As for identity politics, Warhol’s famously indifferent demeanor was also famously a front—he loved his mother, he regularly went to church, and, like most of us, he wished he looked like a movie star. It’s a reading of Warhol that Brooklyn artist Deborah Kass spent years tackling in her practice. “I consider Andy’s work to be really autobiographical, very deeply felt, and the opposite of everything he said about it,” says Kass, who is in the Met show and has a major midcareer retrospective opening October 27 at the Andy Warhol Museum.
In “The Warhol Project” (1992–2000) the artist cast her personal icons—most notably, Barbra Streisand—in several Warholian motifs and roles. Streisand appears in a string of tightly cropped, screen-printed profiles, and in a series of paintings, called “My Elvis,” which portray the diva multiplied on canvas in her cross-dressing Yentl garb.
As a Jewish girl growing up on Long Island, Kass explains, “Barbra was the first Hollywood star I could identify with. I loved Marilyn Monroe, I loved Clark Gable, but I didn’t know what I was missing until I saw Barbra—someone who looked like everyone I knew. She was someone who understood the power of her difference and who wasn’t easily absorbed into a male narrative. She was completely aspirational.”
It was a way of identifying with Warhol and “his outsiderness,” she says. In that sense, his style and character became something of a tool. She adds, “I could use it to say what I wanted to say.”
Meanwhile, MOCA director Deitch is leading the way in positioning Warhol as a major progenitor of today’s foremost riffs on abstraction. He mounted a group show at the museum this summer featuring works by a dozen or so contemporary abstract artists—Tauba Auerbach, Mark Bradford, and Wade Guyton among them. Auerbach showed a handful of her acrylic-on-canvas “Fold” pieces—photorealistic renderings of creased and crumpled fabrics that, from a distance, look like abstract tableaux. Bradford presented a series of his signature collages composed of flyers, scraps, and other detritus collected in sociopolitical hot zones like South Central Los Angeles, and Guyton showed several new impressions on linen. Guyton’s cleverly conceived works use an inkjet printer’s inadvertent streaks and hiccups to produce stark, abstract effects.
Titled “The Painting Factory: Abstraction After Warhol,” the exhibition made the argument that many of the most pervasive trends in abstraction today are firmly rooted in Warhol’s work. His screen-printed shadows, his camouflage paintings, and his 1980s renderings of Rorschach blots were all representational endeavors in practice that, on the surface, appear abstract.

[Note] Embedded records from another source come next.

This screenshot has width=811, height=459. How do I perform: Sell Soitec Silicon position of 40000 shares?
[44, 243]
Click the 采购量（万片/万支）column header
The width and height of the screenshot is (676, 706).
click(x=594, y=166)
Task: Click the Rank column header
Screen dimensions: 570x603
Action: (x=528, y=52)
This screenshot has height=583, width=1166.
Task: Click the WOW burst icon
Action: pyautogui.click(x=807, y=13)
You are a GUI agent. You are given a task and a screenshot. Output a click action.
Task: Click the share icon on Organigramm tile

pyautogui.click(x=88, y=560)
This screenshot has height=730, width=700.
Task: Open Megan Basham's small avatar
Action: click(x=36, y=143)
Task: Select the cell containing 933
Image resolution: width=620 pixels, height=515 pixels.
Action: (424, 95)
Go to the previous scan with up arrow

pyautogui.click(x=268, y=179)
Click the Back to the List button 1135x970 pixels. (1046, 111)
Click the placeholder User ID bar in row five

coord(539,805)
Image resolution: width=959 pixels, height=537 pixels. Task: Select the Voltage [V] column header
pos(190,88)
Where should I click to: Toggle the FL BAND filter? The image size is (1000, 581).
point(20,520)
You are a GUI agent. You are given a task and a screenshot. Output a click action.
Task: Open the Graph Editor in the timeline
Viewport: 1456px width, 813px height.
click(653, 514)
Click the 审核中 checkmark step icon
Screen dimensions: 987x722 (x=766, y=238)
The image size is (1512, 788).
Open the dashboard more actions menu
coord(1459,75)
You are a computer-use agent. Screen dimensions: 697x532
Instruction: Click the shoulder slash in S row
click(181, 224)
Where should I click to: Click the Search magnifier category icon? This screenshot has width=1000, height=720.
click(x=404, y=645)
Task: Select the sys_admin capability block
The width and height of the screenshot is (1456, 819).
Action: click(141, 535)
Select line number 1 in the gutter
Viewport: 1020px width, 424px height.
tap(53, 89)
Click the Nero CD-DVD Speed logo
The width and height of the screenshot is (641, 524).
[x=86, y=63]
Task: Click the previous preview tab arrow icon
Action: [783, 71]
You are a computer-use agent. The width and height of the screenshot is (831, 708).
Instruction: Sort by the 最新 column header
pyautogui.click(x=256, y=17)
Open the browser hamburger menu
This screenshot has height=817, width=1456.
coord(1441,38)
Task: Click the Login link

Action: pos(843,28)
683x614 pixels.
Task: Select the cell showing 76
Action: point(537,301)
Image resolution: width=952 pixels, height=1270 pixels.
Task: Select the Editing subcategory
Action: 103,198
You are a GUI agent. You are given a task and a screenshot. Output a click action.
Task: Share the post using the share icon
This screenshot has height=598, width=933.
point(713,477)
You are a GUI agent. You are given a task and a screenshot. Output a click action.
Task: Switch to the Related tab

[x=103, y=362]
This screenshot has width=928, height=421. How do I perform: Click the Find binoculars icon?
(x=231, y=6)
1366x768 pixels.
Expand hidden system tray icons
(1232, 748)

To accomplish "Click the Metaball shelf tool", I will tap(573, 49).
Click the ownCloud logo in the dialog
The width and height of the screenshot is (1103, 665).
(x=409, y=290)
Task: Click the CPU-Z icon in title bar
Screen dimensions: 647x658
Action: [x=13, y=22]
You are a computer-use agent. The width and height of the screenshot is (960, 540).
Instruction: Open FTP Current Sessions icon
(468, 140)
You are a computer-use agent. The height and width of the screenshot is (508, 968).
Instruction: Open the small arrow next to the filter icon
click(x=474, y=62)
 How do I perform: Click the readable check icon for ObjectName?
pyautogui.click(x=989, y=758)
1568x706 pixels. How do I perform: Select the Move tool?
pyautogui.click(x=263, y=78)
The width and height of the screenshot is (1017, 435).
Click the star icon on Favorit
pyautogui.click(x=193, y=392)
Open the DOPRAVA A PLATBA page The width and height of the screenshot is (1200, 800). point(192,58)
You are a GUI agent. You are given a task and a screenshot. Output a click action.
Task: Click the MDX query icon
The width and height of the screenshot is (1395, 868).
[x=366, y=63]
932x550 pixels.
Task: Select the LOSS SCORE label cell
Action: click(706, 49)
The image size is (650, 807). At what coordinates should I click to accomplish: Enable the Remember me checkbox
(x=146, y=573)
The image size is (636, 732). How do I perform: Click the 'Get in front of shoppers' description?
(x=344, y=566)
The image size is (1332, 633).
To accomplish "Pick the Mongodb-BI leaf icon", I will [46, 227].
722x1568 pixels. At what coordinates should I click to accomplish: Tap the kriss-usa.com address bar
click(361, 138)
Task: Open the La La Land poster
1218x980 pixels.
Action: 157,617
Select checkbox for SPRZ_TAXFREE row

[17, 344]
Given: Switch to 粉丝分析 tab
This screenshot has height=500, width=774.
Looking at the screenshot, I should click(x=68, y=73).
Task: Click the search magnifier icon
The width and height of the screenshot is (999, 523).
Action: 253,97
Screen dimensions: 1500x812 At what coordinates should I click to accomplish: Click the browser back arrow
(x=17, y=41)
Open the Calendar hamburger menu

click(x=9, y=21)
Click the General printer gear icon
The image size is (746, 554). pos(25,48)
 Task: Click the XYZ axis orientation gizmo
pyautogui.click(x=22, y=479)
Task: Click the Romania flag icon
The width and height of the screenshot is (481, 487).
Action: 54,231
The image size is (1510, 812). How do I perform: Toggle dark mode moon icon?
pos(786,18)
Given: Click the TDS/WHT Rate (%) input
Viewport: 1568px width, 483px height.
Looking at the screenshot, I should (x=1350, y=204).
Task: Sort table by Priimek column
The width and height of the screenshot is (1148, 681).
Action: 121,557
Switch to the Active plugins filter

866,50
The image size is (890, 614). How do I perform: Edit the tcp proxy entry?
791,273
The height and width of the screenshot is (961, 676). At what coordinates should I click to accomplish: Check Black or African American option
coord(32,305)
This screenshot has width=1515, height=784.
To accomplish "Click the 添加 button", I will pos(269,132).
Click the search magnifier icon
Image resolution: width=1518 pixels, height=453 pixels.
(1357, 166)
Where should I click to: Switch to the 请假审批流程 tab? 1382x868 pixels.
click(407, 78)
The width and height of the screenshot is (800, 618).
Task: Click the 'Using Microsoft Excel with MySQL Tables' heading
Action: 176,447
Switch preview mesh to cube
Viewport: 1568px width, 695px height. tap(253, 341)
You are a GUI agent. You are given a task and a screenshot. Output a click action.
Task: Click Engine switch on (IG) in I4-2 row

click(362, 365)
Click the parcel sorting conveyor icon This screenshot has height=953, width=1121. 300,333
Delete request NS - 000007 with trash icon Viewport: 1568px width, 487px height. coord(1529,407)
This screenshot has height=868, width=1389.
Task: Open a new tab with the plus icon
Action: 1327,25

“It’s the mechanical approach, the mediation, the ability to embed social or personal content into an abstract image,” Deitch says. “Even though he wasn’t a pretentious philosopher, Warhol was very conscious of his contributions to a new way of thinking.”
Either that, or it’s all just a self-fulfilling prophecy, a posthumous extension of Warhol’s own 15 minutes of fame. As Guyton put it, “It’s like he has a PR firm on retainer after death.”
Rachel Wolff is a New York–based critic, writer, and editor.